Though Judge Vaughn Walker’s landmark ruling in favor of marriage equality could be reversed by a higher court, it filled the Castro with a new sense of optimism. “It definitely marks an important milestone in gay civil rights,” said Nathan Oyler, 29, who was carrying a tuba as he marched towards City Hall with the San Francisco Lesbian/Gay Freedom Band. And so too for the Freedom Band, which first formed and marched down this street in 1978 to celebrate the election of gay-rights champion Harvey Milk to the San Francisco Board of Supervisors. To commemorate today’s good news, Oyler was going to play Alabama’s “Hey Baby,” because, you know, “It’s a tuba solo.”
Other marchers sounded off on the victory in less dulcet tones. “It’s somewhat bittersweet to think about the discrimination and oppression that LGBT people continue to face,” said David Waggoner, the co-president of the Harvey Milk Democratic Club, who was carrying a large cutout of Milk. A T-shirt worn by Miss Jane, a gray-headed civil rights activist, proclaimed: “So who can’t get married now, bitch!” And Christopher Mika, an artist in his 30s, carried a placard with an upside-down cross on it that read: “Eat it Christians!”
Many gays and lesbians remain angry at the Mormon church for covertly funneling hundreds of thousands of dollars into passing Proposition 8, the ban on same-sex marriages that yesterday’s court ruling invalidated. Others see a chance to forgive the Mormons and teach tolerance. “For me, it’s very important that we build alliances with people of all faiths,” says Michael Leslie, an openly gay Christian minister. He and his partner were carrying a sign that read, “God is Love.”
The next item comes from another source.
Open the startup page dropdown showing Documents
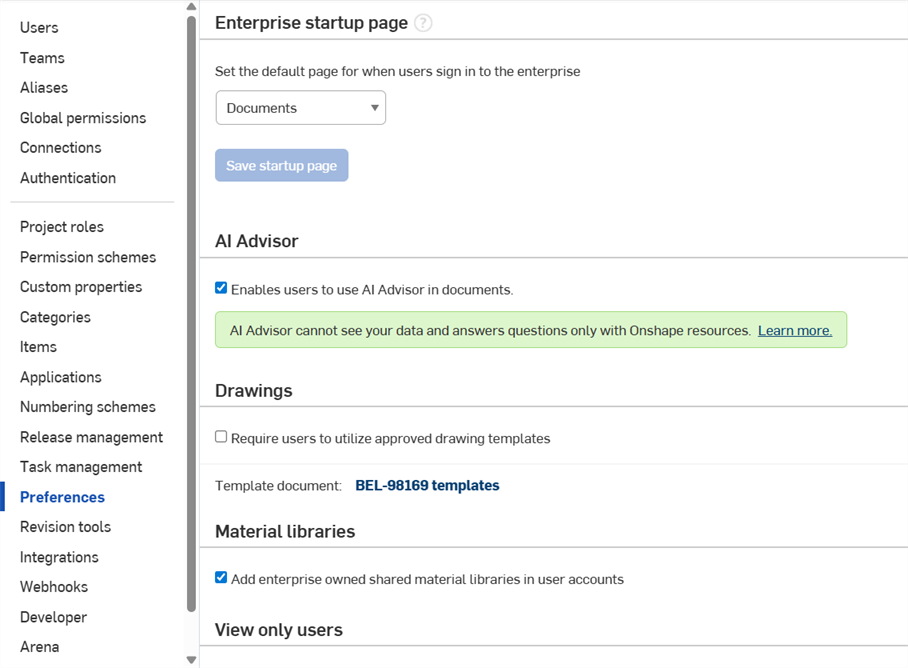This screenshot has width=908, height=668. [300, 107]
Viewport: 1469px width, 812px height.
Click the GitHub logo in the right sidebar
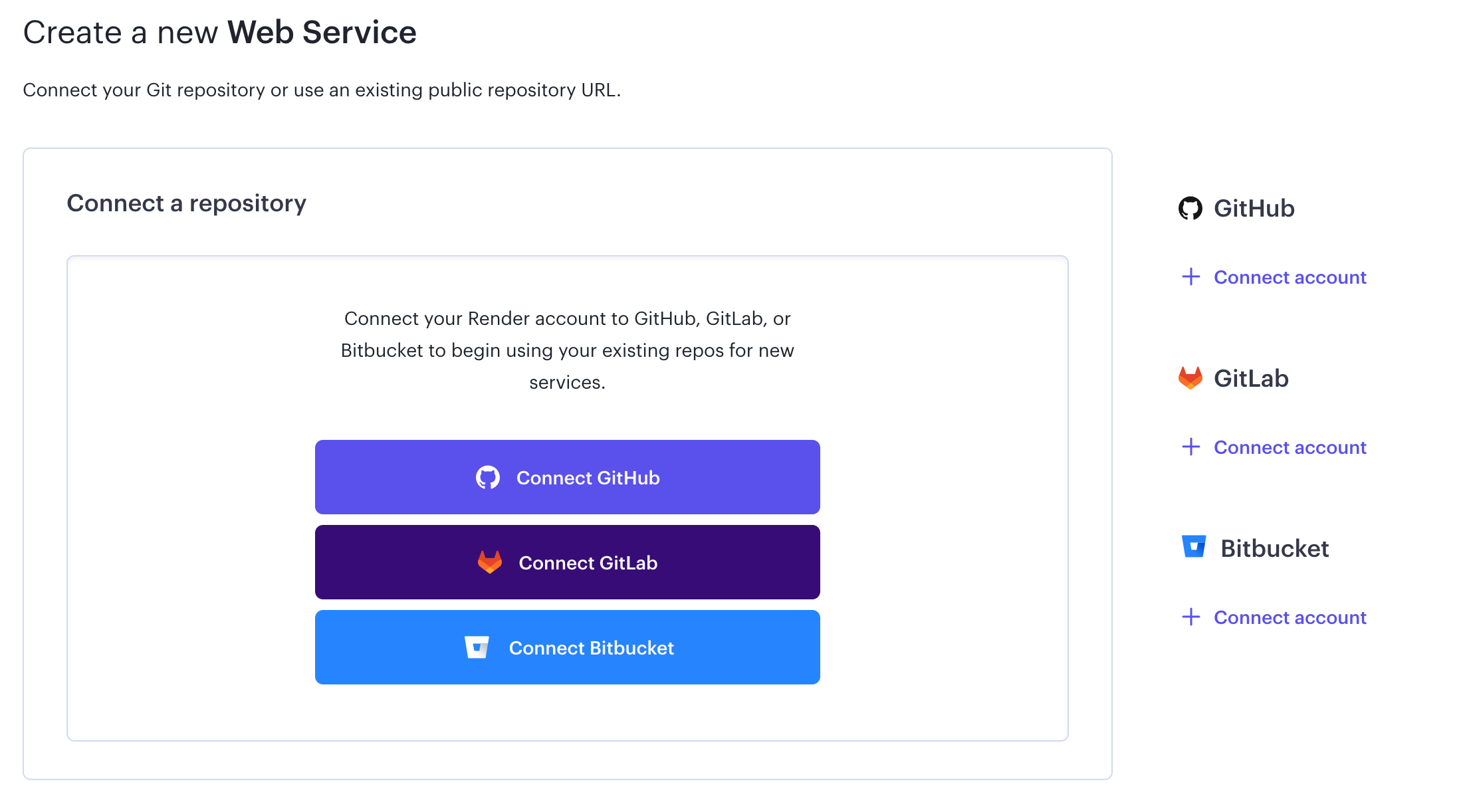(1190, 208)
“I don’t think that God cares” who we marry, said Sister Titania Humperpickle, a member of the Sisters of Perpetual Indulgence, a 31-year-old mock-religious order that counts 1150 members worldwide. She was wearing a nun’s habit, a coronet made from fabric patterned with pink flowers, and a goatee. Walker’s ruling “is a step towards looking beyond gender, race, and sexuality,” she added, “and I think it proves that it doesn’t matter how much money you have to buy a ballot vote, that eventually truth and justice win out.”
As night fell, the marchers gathered around the steps of City Hall—where Harvey Milk gave his first political speeches, where in 2004 San Francisco Mayor Gavin Newsom wagered his political career on marrying gay and lesbian couples, and where Aaron Peskin now whipped up the crowd. “We are standing on hallowed ground,” said the former president of the city Board of Supervisors. “This is where it all began. It began as a movement that fundamentally changed the city and changed America. They said that it couldn’t be done, but we have done it yet again.”